研究H2O2和Fe-NTA两种氧化应激对rAAV2体外转导的影响，实验结果显示，氧化应激能够促进rAAV2转导，在293T，LO-2，Hela和A549细胞中，其表达GFP细胞数、Gluc表达量、病毒基因组数等与对照组相比，差异均具有统计学意义；H2O2处理后，rAAV2在胞质内明显增多，且长时间聚集在核周围；当氧化应激产生的ROS被NAC清除时，H2O2促进rAAV转导作用明显减弱，说明ROS是H2O2促进rAAV转导的主要物质.

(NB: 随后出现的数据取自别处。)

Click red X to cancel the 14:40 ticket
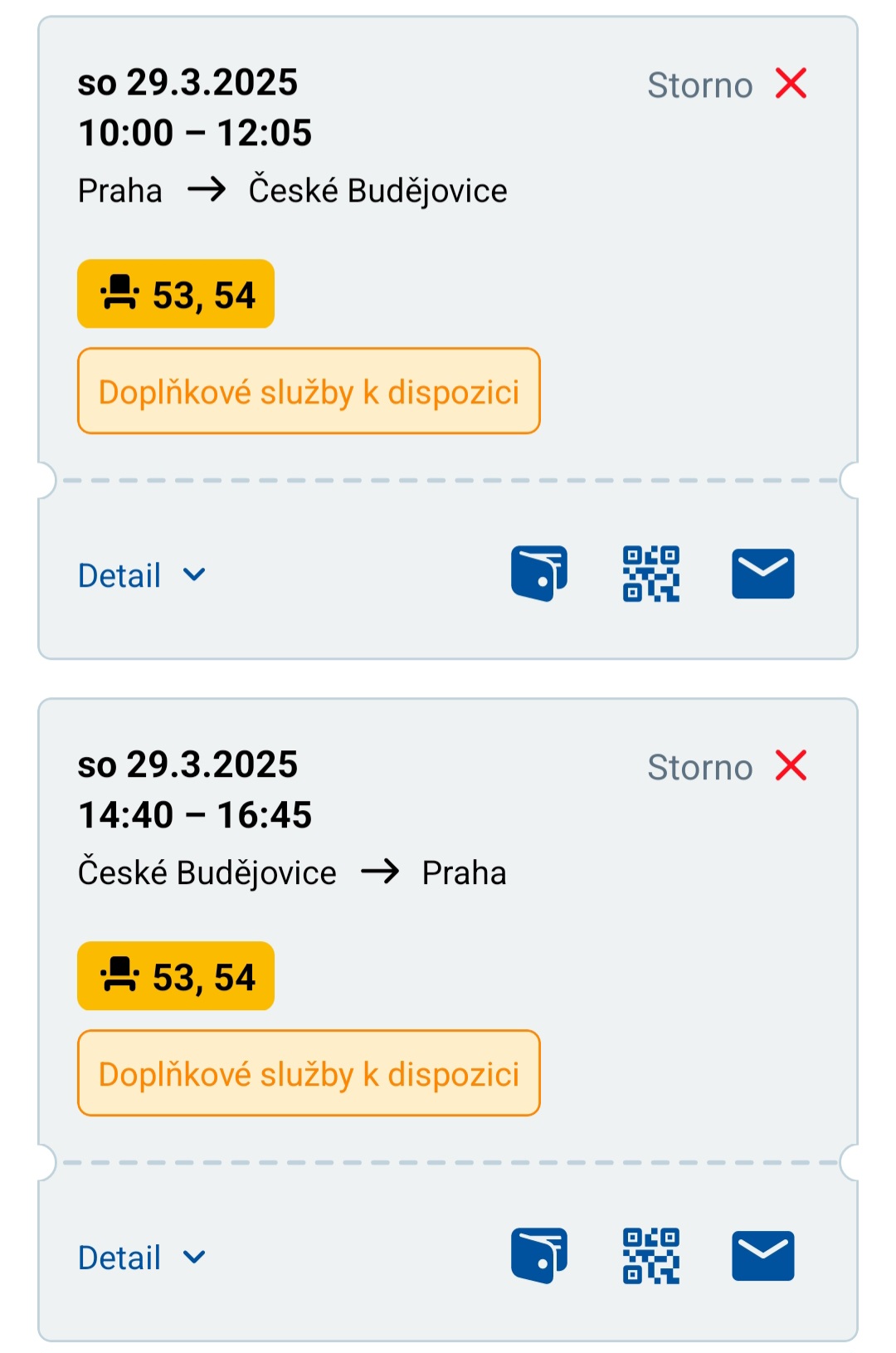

rAAV2进入细胞后首先被网格蛋白包裹进入细胞，形成早期内含体、晚期内含体、蛋白酶体，最终进入细胞核，脱壳、单链合成双链[14].氧化应激能够激活细胞中的p53，NF-κB，JNKNF-κB等信号通路，电离辐射、紫外线激活NF-κB，激活的NF-κB能够增强与DNA结合力和激活蛋白磷酸酶/激酶途径，促进rAAV2的转导，而NAC在电离辐射和紫外线暴露后能阻止NF-κB的活化，对rAAV2转导无明显作用[22]，电离辐射产生的ROS可能是促进rAAV2转导的主要因素.实验进一步证实，ROS越多，则促转导能力越强，ROS促使rAAV2在细胞核周围聚集的时间越长，说明ROS在rAAV2转导过程可以防止rAAV2被清除.

研究证实，H2O2和Fe-NTA氧化应激模型可促进rAAV2转导，促进转基因的表达、增加细胞中病毒基因组数目等，氧化应激产生的ROS可延长rAAV2在细胞核周聚集，延缓rAAV2的降解，揭示了氧化应激促使rAAV2转导的机制，为体外提高rAAV2转导提供方法.